Babel Finance didn't immediately respond to a request for comment from Investing.com, nor had Babel published any such statement on its website.
Babel had raised $80 million in fresh funding less than a month ago, valuing its total equity at some $2 billion. It had said that the funding round was backed by Jeneration Capital and 10T Holdings, as well as existing shareholders Dragonfly Capital and BAI Capital, along with various Asian family offices.
Babel is one of a number of Hong Kong-based companies to have been caught out by the recent slump in prices for Bitcoin and other cryptocurrencies. Both Babel and Finblox appear to have been caught up by the collapse of crypto hedge fund 3 Arrows Capital, which said on Friday that it has hired legal and financial advisers to help it restructure after suffering heavy losses.

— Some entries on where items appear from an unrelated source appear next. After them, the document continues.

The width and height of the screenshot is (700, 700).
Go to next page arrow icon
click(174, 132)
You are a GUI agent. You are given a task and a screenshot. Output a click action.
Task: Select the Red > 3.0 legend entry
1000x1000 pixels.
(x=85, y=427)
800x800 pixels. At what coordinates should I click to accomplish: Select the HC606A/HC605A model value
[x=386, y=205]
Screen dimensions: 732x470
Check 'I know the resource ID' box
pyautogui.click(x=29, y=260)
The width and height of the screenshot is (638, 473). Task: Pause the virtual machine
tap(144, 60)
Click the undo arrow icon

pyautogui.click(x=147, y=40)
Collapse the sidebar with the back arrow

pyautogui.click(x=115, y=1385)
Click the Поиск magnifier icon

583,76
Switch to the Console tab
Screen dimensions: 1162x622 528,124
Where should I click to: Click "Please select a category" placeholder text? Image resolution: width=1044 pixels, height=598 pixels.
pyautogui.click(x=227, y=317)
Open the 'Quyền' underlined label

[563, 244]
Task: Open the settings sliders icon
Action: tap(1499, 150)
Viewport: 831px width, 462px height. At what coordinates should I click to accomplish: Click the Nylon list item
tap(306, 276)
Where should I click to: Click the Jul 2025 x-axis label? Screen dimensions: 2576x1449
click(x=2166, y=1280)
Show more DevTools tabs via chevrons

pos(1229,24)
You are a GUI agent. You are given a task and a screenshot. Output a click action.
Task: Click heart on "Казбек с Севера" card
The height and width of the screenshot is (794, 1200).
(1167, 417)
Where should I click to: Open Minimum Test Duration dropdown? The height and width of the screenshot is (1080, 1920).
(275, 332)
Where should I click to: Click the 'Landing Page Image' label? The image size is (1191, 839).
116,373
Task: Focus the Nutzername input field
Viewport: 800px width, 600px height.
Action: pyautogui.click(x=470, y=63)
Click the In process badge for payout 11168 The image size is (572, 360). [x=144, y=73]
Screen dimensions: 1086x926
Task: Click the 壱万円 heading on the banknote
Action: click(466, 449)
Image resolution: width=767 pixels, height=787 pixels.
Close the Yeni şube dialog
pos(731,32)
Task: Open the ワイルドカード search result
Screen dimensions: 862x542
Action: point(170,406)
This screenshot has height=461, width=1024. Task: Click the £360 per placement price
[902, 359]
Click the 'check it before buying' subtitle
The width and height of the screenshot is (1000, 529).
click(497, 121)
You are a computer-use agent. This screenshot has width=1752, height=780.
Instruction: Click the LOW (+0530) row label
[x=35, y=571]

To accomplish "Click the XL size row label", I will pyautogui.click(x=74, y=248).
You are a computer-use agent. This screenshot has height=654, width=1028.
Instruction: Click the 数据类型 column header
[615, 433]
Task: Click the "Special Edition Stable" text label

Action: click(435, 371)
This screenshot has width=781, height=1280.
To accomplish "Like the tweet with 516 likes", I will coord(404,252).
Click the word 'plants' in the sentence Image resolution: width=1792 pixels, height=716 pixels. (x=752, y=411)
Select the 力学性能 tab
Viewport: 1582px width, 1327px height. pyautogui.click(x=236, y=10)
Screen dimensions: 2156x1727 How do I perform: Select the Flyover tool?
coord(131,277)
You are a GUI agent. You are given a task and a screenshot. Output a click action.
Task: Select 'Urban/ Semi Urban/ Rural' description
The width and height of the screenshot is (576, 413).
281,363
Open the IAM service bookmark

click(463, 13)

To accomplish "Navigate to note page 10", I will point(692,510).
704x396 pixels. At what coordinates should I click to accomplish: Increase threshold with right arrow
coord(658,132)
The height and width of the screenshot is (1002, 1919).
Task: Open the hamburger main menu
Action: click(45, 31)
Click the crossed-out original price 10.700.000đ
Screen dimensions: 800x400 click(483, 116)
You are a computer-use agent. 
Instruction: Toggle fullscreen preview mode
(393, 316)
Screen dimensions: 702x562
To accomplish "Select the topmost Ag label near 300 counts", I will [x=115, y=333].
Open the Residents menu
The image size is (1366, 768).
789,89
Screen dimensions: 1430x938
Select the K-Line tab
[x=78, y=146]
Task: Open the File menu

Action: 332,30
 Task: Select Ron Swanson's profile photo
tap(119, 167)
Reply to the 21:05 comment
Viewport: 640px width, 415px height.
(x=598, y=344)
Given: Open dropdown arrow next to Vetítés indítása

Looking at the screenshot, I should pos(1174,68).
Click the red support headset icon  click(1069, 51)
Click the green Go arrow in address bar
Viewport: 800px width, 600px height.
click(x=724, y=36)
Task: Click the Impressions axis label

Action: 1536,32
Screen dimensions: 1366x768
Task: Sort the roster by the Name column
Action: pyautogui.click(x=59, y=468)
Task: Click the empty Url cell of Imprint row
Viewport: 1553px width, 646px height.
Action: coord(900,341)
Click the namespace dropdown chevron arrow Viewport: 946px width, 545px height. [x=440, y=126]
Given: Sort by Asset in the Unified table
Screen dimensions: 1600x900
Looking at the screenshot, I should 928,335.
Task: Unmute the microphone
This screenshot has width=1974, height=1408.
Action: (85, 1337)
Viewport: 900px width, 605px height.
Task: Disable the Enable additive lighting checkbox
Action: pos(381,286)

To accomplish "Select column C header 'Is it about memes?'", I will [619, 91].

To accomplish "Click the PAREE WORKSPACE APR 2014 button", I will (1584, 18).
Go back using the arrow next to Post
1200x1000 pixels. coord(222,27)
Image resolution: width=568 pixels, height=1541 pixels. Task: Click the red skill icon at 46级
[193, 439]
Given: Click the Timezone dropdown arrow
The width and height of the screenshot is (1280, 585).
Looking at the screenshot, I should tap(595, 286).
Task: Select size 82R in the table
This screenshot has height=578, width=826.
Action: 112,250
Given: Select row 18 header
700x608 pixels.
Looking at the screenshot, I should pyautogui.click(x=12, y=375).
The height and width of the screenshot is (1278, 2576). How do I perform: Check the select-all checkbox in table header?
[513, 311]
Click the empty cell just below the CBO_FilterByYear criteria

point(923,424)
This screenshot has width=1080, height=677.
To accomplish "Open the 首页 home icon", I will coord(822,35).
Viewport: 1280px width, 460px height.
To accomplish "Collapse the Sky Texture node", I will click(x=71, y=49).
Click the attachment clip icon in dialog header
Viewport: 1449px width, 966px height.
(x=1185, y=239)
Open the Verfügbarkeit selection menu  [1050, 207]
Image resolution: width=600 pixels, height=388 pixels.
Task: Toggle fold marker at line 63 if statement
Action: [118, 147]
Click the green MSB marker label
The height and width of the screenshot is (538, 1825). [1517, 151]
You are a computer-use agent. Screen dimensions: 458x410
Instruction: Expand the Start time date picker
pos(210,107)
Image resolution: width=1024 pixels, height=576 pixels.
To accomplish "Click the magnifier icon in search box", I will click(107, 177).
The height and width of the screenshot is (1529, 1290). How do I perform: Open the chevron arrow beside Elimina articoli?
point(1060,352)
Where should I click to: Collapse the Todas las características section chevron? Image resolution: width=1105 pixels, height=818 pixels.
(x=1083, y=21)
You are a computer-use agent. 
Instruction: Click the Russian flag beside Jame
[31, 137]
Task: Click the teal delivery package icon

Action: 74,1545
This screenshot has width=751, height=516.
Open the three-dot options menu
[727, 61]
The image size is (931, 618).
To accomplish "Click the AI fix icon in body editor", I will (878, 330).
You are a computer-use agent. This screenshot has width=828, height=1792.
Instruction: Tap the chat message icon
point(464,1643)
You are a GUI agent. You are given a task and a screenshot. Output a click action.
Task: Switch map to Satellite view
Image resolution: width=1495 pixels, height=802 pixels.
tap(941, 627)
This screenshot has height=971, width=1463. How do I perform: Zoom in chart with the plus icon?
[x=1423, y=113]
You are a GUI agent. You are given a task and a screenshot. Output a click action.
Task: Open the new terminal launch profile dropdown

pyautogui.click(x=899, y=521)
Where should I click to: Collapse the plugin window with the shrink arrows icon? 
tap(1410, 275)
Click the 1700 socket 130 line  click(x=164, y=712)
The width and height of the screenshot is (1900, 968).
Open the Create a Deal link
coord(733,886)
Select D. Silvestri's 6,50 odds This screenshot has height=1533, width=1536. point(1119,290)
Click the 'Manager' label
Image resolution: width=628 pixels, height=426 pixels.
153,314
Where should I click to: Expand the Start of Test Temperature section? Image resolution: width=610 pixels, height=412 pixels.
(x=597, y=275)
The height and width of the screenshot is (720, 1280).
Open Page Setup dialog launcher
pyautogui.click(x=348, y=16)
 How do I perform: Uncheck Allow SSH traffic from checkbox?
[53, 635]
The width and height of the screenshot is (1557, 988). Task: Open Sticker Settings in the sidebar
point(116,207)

“We are committed to working things out and finding an equitable solution for all our constituent," co-founder Kyle Davies told The Wall Street Journal.
Rumors of 3AC's problems had been circulating in the market all week, culminating in an open attack on Twitter by Danny Yuan, chief executive officer of cryptocurrency trading firm 8 Blocks Capital.
Yuan said his firm had liquidated 3AC's positions with it after it failed to respond to margin calls as the market turned against it.
"What we learned is that they were leveraged long everywhere and were getting margin-called. Instead of answering the margin calls, they ghosted everyone," Yuan wrote. "The platforms had no choice but to liquidate their positions, causing the markets to further dump."